= Task A =
According to the Don Took obituary, what surname was Took born under?
= Task B =
Carry on the Don Took obituary from its last sentence.

= Given passage =

Obituary: Don Took, South Coast Repertory founding member, graced many stages
Don Took — who, with a group of fellow actors from San Francisco State University (then College) in the 1960s helped build the award-winning South Coast Repertory theater company and starred in its earliest performances — died Dec. 29 at age 83.
The company announced the retired theater actor’s recent passing in a Jan. 6 social media post, acknowledging Took for appearing in 120 productions in the company’s history, starting with SCR’s inaugural 1964 production of Molière’s “Tartuffe.”
The performance was held at the old Laguna Playhouse, as South Coast Repertory’s first theater was still being built in a commercial space on Balboa Peninsula. One week later, Took played a leading role in Samuel Beckett’s “Waiting for Godot,” SCR’s opening production.
Born in 1939 in Redding under the surname Tuche — which he would later change to avoid constant mispronunciation — Took memorized comic routines and recited them for the amusement of his grade school classmates, according to earlier interviews with the Daily Pilot.
In junior high, he performed in a play written by the school principal and caught the acting bug.
“I said to myself, ‘Wow, this is it!’” Took said of his time on the stage in 2002, recalling how he went on to accept leading roles in high school.
Took enrolled as a pre-med student at San Francisco State, to follow in the footsteps of his doctor father, but was quickly introduced to the wonders of the theater by roommate Martin Benson. In 1963, Benson teamed up with Took and fellow college friend David Emmes to stage Arthur Schnitzler’s “La Ronde” at Long Beach’s Off-Broadway Playhouse.

= Entries provided =
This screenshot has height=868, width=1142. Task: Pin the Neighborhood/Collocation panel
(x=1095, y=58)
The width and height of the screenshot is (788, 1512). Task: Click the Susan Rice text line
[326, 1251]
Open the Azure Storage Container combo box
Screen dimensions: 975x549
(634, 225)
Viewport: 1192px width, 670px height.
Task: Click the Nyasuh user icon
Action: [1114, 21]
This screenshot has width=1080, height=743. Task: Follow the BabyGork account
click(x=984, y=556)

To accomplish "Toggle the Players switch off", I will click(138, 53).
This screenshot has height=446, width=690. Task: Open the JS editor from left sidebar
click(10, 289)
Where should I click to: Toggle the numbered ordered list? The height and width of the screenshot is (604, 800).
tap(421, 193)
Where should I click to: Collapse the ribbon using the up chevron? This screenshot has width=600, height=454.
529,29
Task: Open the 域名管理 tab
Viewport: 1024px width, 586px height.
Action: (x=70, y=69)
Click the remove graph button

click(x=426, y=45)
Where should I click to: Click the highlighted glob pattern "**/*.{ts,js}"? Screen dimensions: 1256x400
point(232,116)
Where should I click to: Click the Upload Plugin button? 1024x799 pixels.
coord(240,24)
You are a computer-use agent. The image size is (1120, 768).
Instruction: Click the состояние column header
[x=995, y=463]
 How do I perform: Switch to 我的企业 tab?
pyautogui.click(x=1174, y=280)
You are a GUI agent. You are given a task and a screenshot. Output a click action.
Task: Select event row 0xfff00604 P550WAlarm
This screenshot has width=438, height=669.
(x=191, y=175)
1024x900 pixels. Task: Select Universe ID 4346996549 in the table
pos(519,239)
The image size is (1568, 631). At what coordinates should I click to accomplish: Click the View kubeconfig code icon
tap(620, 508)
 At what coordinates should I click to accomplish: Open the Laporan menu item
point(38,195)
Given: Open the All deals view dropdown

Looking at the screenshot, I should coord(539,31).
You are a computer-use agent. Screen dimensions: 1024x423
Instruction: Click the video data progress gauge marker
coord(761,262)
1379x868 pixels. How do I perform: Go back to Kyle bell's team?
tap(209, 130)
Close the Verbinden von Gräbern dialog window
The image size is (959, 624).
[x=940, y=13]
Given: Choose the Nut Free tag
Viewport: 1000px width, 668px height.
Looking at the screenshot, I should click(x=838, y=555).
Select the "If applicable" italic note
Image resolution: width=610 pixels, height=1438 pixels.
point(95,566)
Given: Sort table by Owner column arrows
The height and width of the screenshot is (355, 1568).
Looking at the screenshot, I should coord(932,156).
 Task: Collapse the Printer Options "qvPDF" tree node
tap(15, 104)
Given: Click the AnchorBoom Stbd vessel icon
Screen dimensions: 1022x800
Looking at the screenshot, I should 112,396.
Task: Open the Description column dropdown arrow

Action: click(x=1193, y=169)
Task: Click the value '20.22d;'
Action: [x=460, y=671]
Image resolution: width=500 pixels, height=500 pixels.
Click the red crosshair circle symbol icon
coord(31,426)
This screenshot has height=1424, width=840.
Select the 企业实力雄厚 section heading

= Expected output A =
Tuche

= Expected output B =
Emmes and Benson soon after began to consider the possibility of creating a professional resident theater company in Orange County. Having grown up in Newport Beach, Emmes said the area seemed ripe for growth.
“At a certain point, we thought Orange County would proclaim its cultural independence from Los Angeles,” he recalled in an interview Tuesday. “Don was a major player in making that commitment.”
Took appeared in 13 of South Coast Repertory’s first 20 productions, even as the company moved to Costa Mesa, notably performing in the role of Jacob Marley in SCR’s annual production of “A Christmas Carol” for 25 years running.
He also performed in two productions of “Play Strindberg” in 1973 and 1999, “The School for Scandal” in 1988, the world premiere of “Hospitality Suite” in 1992 and in “Two Gentleman of Verona” in 2003.
“He had a wonderful, unassuming quality about him, and he worked intuitively as an actor,” Emmes said of Took’s monastic commitment to the craft. “He let the work speak to him and brought himself to the work.”
After his final performance at SCR in 2006 Took retired, having spent the bulk of his career on the stage, a rarity within the profession. A private gathering of remembrance for Took is being planned by those who knew and worked with him.
“In some ways, he lived the ideal life of an actor,” Emmes said. “His great achievement was to live his life fully as an artist and to enrich our shows and the thousands of audience members who experienced his art.”